There’s parts of the video that look terrible, they look “80’s”. But I wonder if the colors and the aesthetic are actually bad or they’re only bad because of their strong association with the 80’s. The chicken or the egg?

• Culture Club – Miss Me Blind

Random Wednesday

• Strafe – Set It Off

“It was just one of them slower records, kinda like a Rap beat, but it got played in the big clubs. It’s quite an anomaly, that record. Nothing sounds like it, nothing has sounded like it since. Super sparse and minimal but does all the right little things. It’s just one of those classic Dance records.” — Armand Van Helden

Random Wednesday

This is traditional Colombian music, Vallenato. The song is from 1938, but Carlos Vives turned into the biggest pop hit across Latin America in the 90’s, took Vallenato to the mainstream.

As Robert Frost put it, poetry is what gets lost in translation; so the lyrics don’t translate well but, for those interested, they’re about two battling accordion players in some cow-town feud way-back:

“He thought he was going to beat me but when he heard me play, he felt a cold drop of sweat … now he’s lying to my mama, just for the sake of offending me. I’ll lie to his mama so he’ll get offended too. He can kill me or I can kill him so we can end this damn thing.”

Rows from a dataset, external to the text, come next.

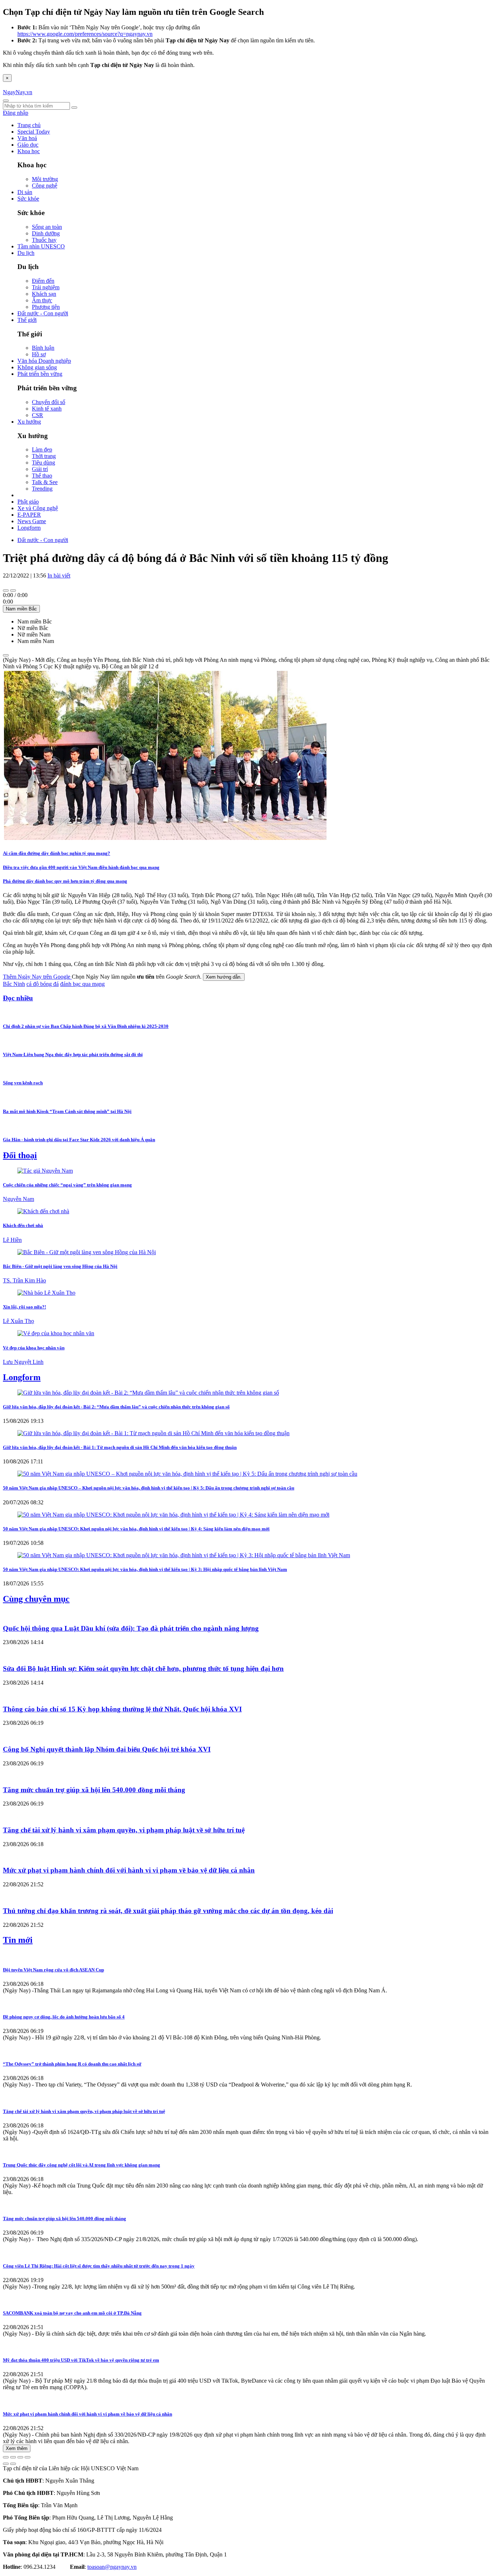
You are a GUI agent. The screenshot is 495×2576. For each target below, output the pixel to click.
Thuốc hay (44, 240)
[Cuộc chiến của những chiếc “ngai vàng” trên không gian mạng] (45, 1171)
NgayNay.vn (17, 92)
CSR (37, 415)
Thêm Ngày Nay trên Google (37, 977)
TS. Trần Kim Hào (24, 1280)
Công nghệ (44, 185)
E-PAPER (29, 515)
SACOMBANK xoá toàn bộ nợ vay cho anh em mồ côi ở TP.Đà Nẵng (72, 2313)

• Carlos Vives – La Gota Fria

Random Wednesday

The tart taste is me bringing these hot styles through.
Some of you bum a few cheers from shock value.
Word power can plow through acres of cornfields,
paragraphs cut like warm steel, perform ill …

• Jurassic 5 – What’s golden

Random Wednesday

I know that, nowadays, this just sounds like average electronic music but think about the context: about late 1998 we were just coming off the Spice Girls—which made sense in their own way—and going into all sorts of horrible pop what would dominate the airwaves until mid 2000s. Something like this was groundbreaking. Actually there wasn’t “something like” this, it was unique.

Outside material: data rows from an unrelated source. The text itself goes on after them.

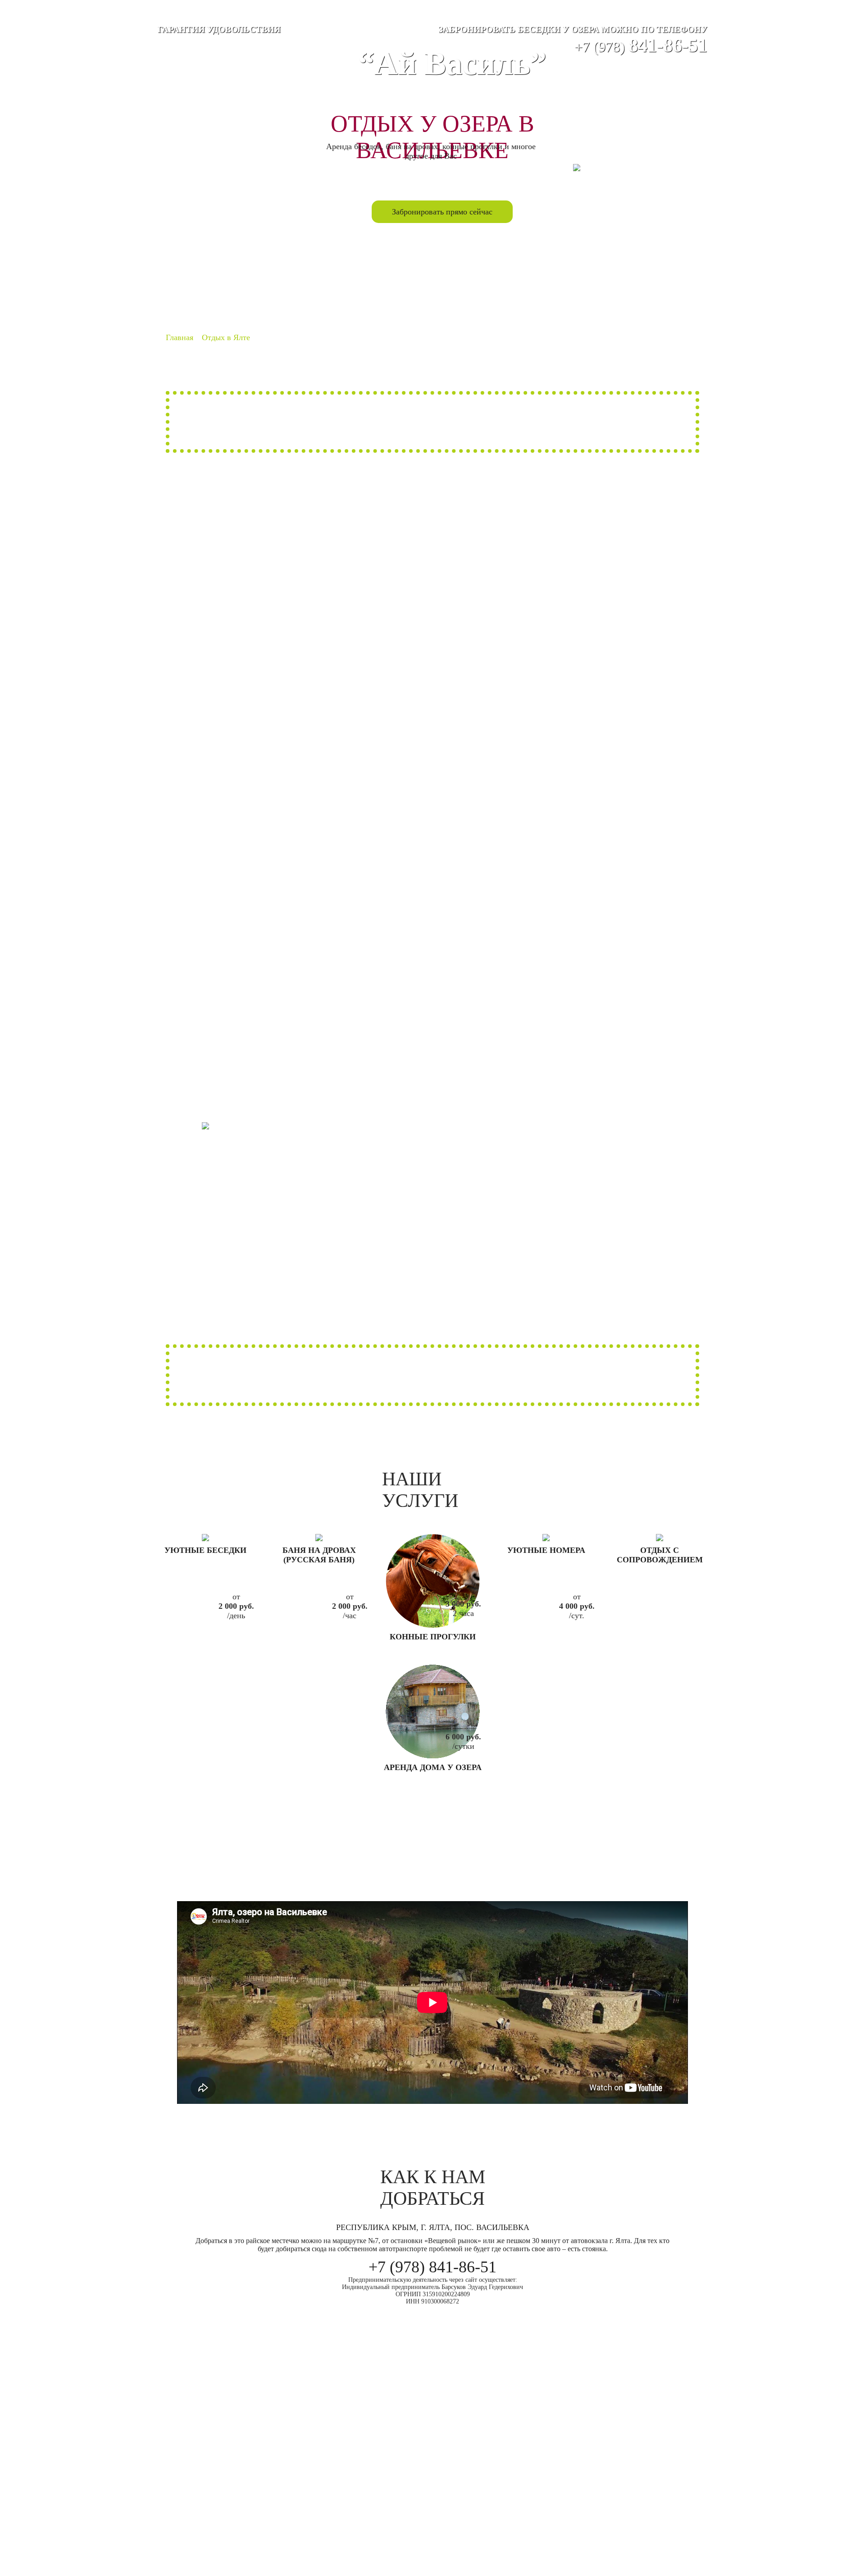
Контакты (637, 277)
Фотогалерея (432, 277)
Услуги (364, 277)
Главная (228, 277)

Back then there was no internet keeping artists communicated with the audience, and music just seemed to disappear from the mainstream. (I’m not sure how many people can fully understand the seriousness of that statement in today’s world where EVERYTHING seems to be in the mainstream and we’re informed of what the most obscure artist/band is up to, ad nauseam … )

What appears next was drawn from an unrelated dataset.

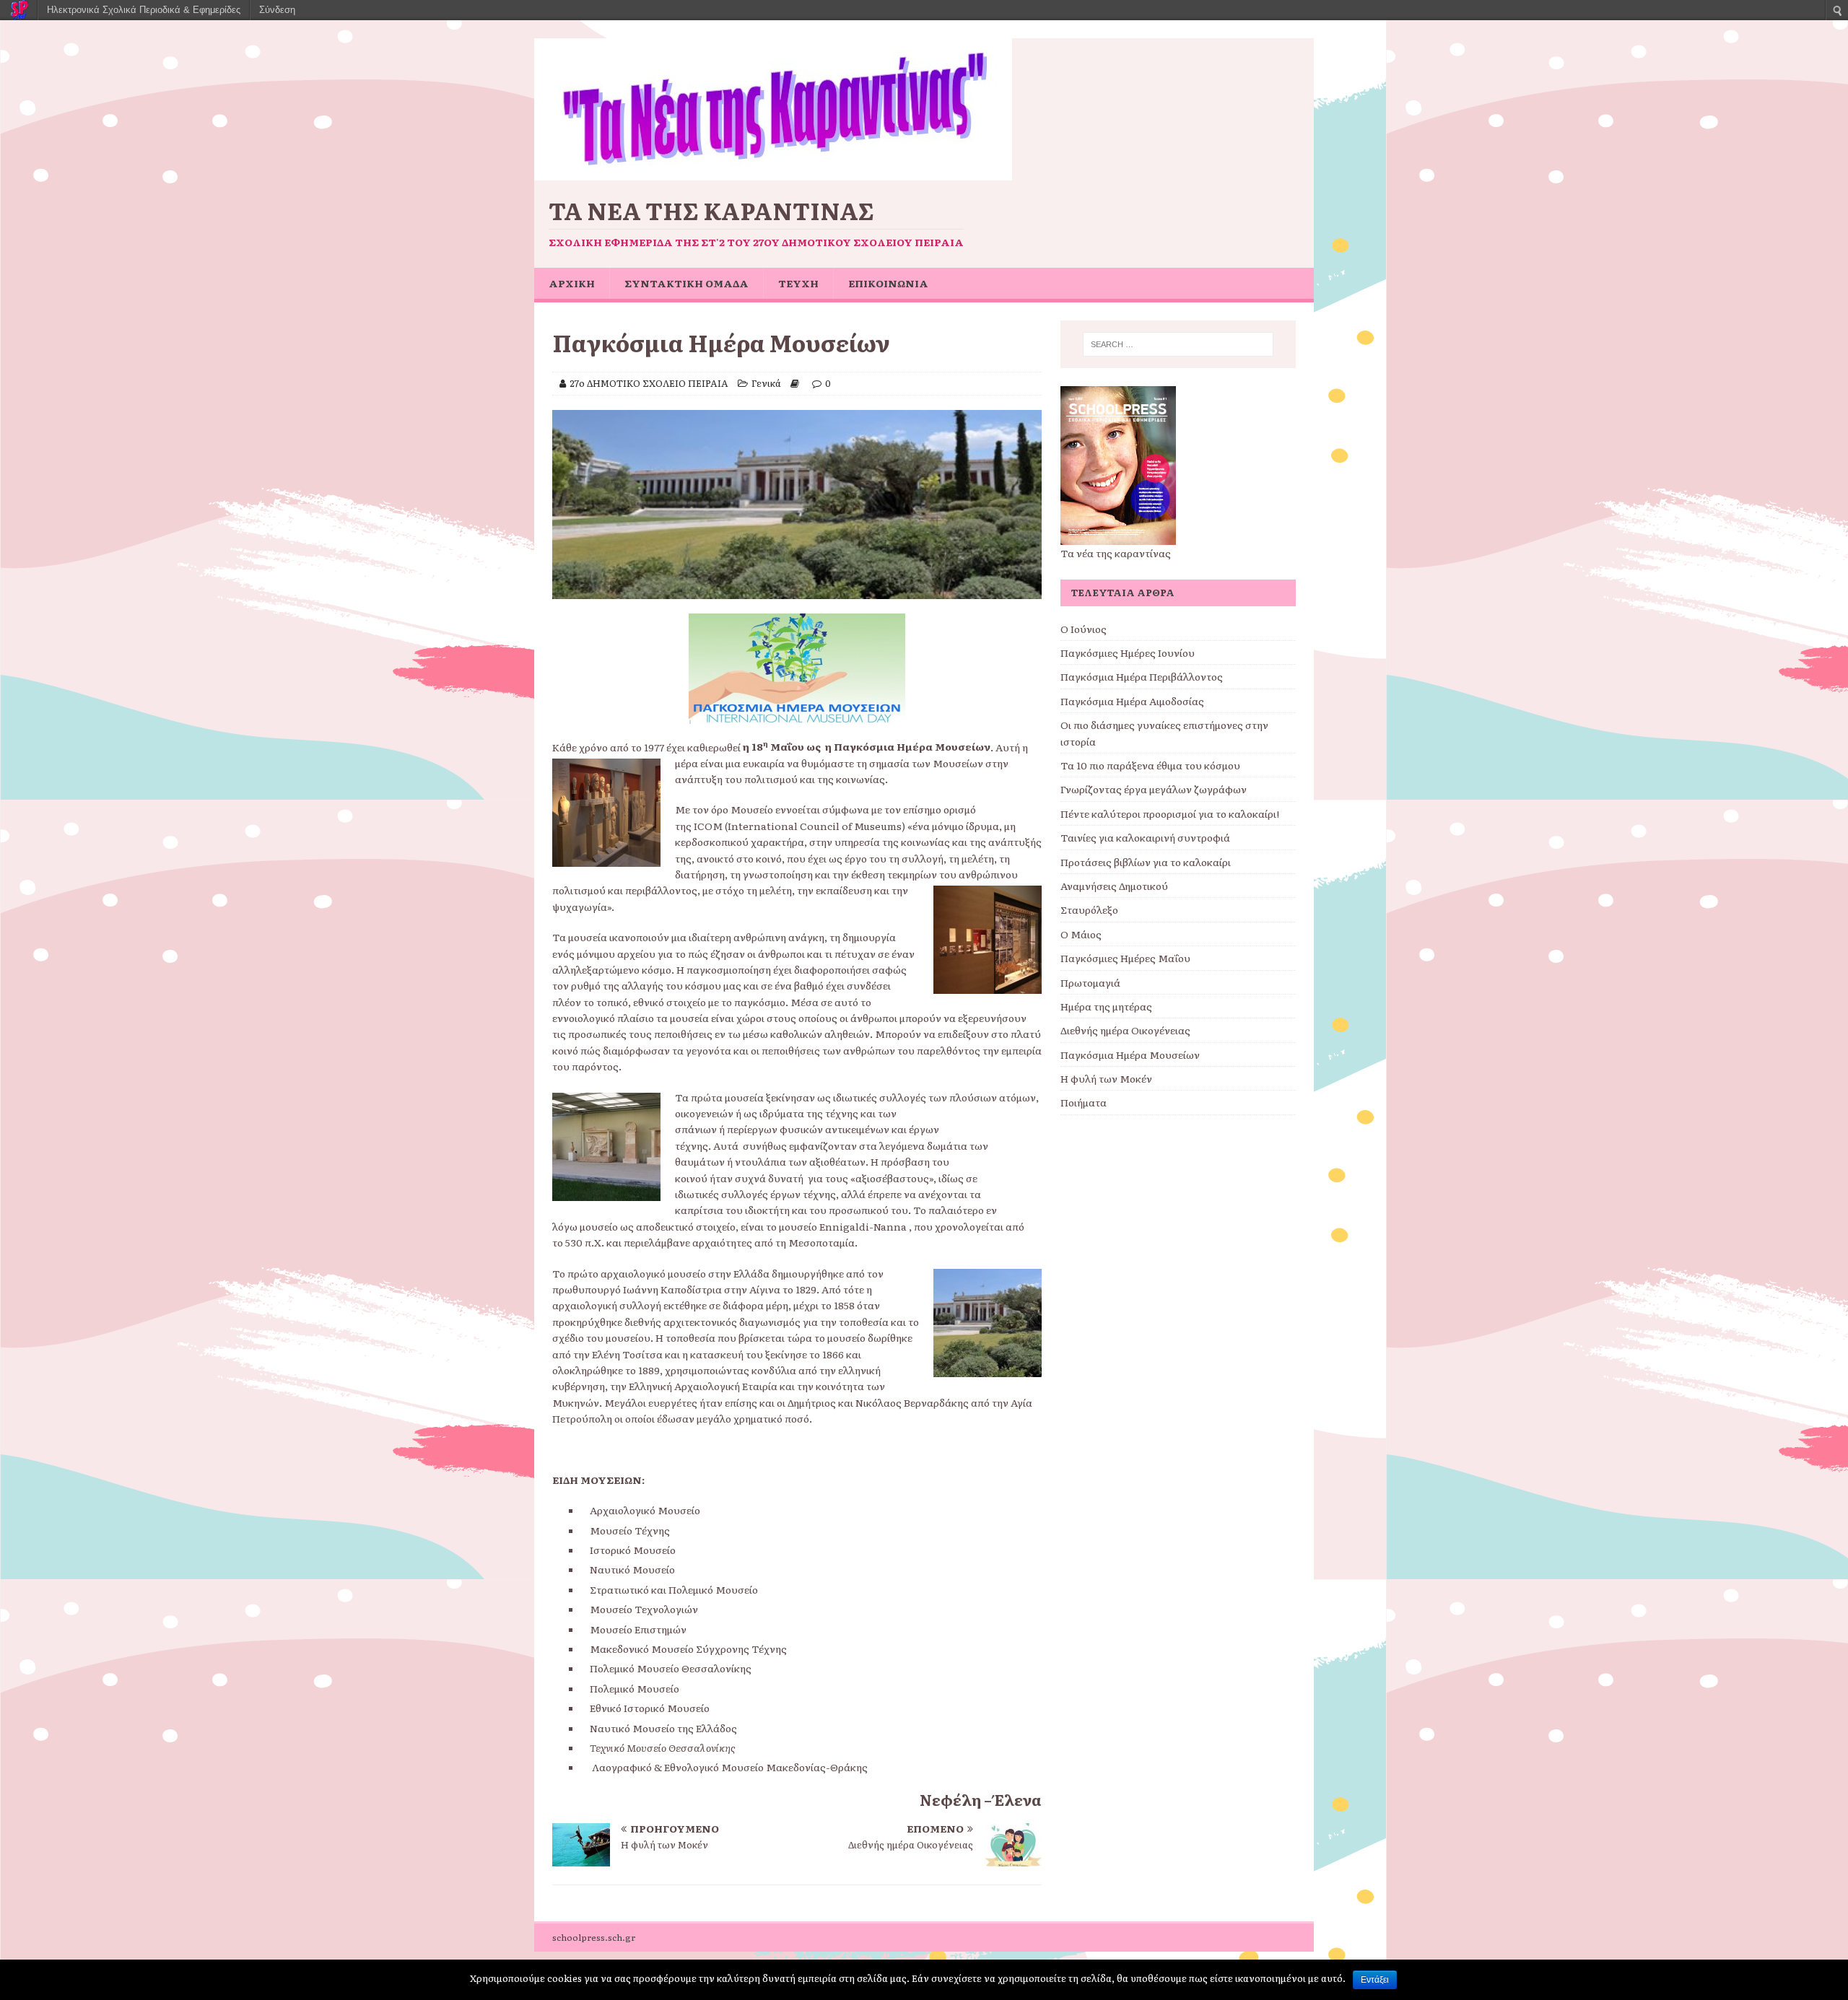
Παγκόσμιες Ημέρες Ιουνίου (1127, 652)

Around late 1998, early 1999, the French electronic scene had gone quiet: Dimitri, Daft Punk, Cassius, Air, all seemed like figments of my imagination. And Rap was full into the fake-thug R&B scenario, monotonous material … I don’t quite remember the timeline but I remember that there was nothing representing real Rap except for the Beastie Boys, until Eminem came. (I remember Wu-Tang/Method and Cypress Hill somewhere around there and the Jason Nevins/Run DMC remix but it wasn’t enough to have a scene and, again, it seemed like music just disappeared.)